Sr.ª Professora Cristina M. M. Queiroz

I. Conformação jurídico-constitucional 

Foi decretado a 18 de Março de 2020, com entrada em vigor às 0:00 horas do dia 19 de Março de 2020, e pelo período de quinze dias, isto é, até às 23:59 horas do dia 2 de Abril de 2020, o estado de emergência com fundamento na verificação de calamidade pública (1).  


A declaração do estado de emergência foi autorizada no mesmo dia por resolução da Assembleia da República (2). 


No dia 19 de Março de 2020 é publicado no Diário da República, I Série, nº 56/2020, 3ª Suplemento, a Lei nº 1-A/2020, que determina “medidas excecionais e temporárias de resposta à situação epidemiológica provocada pelo coronavírus SARS-CoV-2 e a doença Covid-19”.


A Lei nº 1/2020 tem por objecto, nos seus próprios termos, artigo 1º, proceder à:
a) ratificação dos efeitos do Decreto-Lei n.º 10-A/2020, de 13 de março; e,
b) aprovação de medidas excecionais e temporárias de resposta à situação epidemiológica provocada pelo coronavírus SARS-CoV-2, agente causador da doença COVID -19.


Assim:
Em primeiro lugar, o “direito de necessidade”, onde se integra o “estado de emergência”, é um instrumento de “defesa da constituição” e da “ordem pública constitucional”. 
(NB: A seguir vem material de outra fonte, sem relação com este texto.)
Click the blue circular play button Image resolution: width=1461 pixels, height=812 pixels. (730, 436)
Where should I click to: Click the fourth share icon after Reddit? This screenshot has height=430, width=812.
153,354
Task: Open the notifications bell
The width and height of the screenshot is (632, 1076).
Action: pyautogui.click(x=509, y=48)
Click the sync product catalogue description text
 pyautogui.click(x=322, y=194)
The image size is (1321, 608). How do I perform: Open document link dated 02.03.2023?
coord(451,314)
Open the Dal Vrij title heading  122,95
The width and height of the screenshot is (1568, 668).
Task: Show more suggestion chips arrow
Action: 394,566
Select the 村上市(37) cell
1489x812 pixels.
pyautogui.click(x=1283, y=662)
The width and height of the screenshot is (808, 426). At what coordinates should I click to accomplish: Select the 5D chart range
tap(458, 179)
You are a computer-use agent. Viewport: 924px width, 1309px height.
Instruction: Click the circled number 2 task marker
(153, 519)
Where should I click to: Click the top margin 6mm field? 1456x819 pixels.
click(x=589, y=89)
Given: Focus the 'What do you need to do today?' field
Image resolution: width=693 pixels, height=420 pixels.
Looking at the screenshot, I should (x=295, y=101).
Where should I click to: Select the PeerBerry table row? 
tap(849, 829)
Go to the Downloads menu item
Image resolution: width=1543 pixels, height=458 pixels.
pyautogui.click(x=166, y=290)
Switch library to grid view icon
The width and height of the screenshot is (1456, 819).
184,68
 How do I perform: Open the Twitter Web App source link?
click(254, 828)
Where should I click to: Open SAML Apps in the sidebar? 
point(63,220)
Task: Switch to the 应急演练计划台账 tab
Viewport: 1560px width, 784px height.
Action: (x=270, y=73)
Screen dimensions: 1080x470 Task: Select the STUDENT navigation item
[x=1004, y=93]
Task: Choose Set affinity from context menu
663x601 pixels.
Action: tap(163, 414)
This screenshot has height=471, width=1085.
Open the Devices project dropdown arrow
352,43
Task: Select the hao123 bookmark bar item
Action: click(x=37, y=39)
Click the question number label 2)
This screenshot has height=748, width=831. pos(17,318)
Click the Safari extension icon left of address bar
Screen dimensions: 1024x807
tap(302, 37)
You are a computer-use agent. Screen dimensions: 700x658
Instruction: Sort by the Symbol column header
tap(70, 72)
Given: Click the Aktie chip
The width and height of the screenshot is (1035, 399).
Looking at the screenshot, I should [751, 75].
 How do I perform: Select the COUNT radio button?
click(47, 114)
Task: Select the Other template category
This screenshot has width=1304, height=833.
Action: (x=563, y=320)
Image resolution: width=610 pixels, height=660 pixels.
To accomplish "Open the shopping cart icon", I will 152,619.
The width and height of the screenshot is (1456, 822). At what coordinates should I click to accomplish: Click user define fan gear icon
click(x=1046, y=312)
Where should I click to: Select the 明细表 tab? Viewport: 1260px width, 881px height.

Não constitui, nestes precisos termos, um “direito alternativo” nem um “aliud” jurídico-constitucional. Pelo contrário, a sua decretação obedece a um procedimento constitucional, justamente para que através da sua invocação não se proceda à “destruição” ou “aniquilação” da ordem constitucional. 


Essas “medidas excecionais e temporárias de resposta à situação epidemiológica”, e que, afirma-se, não poder ser contida pelos meios normais previstos na Constituição e na lei (3), comportam a “suspensão” do exercício de direitos, não na sua globalidade, mas de certos e determinados direitos, que devem ser especificados e claramente determinados na declaração do Presidente da República e resolução de autorização por parte da Assembleia da República, deixando na sua larga maioria intacto o exercício dos direitos civis inerentes à cidadania. 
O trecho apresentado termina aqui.